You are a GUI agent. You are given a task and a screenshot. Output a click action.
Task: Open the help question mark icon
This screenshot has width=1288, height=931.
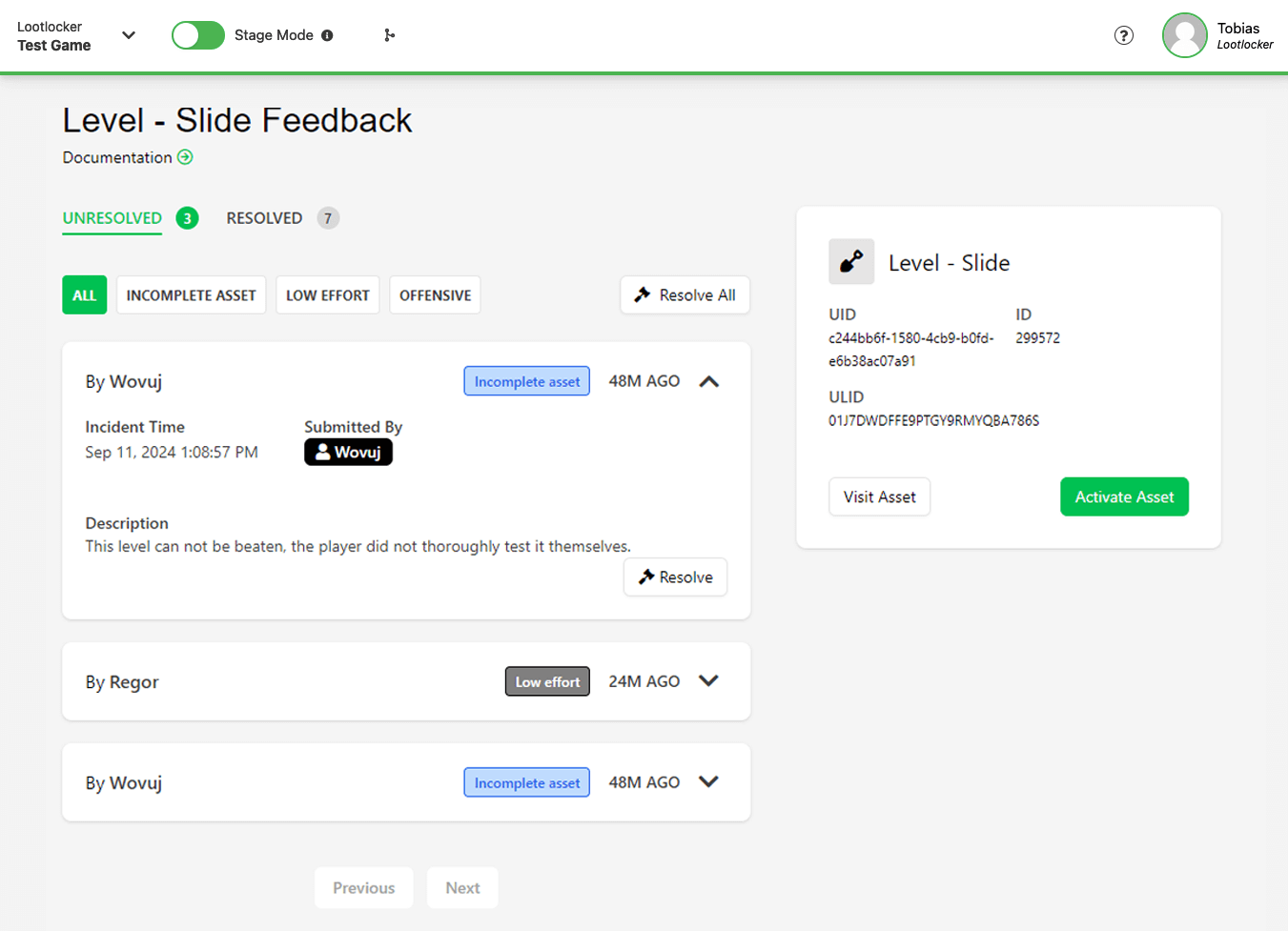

--- --- ---

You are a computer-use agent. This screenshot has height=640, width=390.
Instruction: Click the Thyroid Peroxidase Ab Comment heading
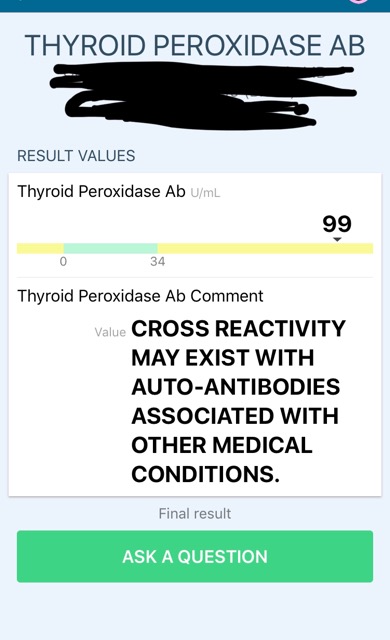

--- --- ---

_Work order_
Go through the listing, and whenever a line contains the string "This", copy that line.

_The completed task_
This screenshot has width=1288, height=931.
You are a computer-use agent. This screenshot has height=640, width=390.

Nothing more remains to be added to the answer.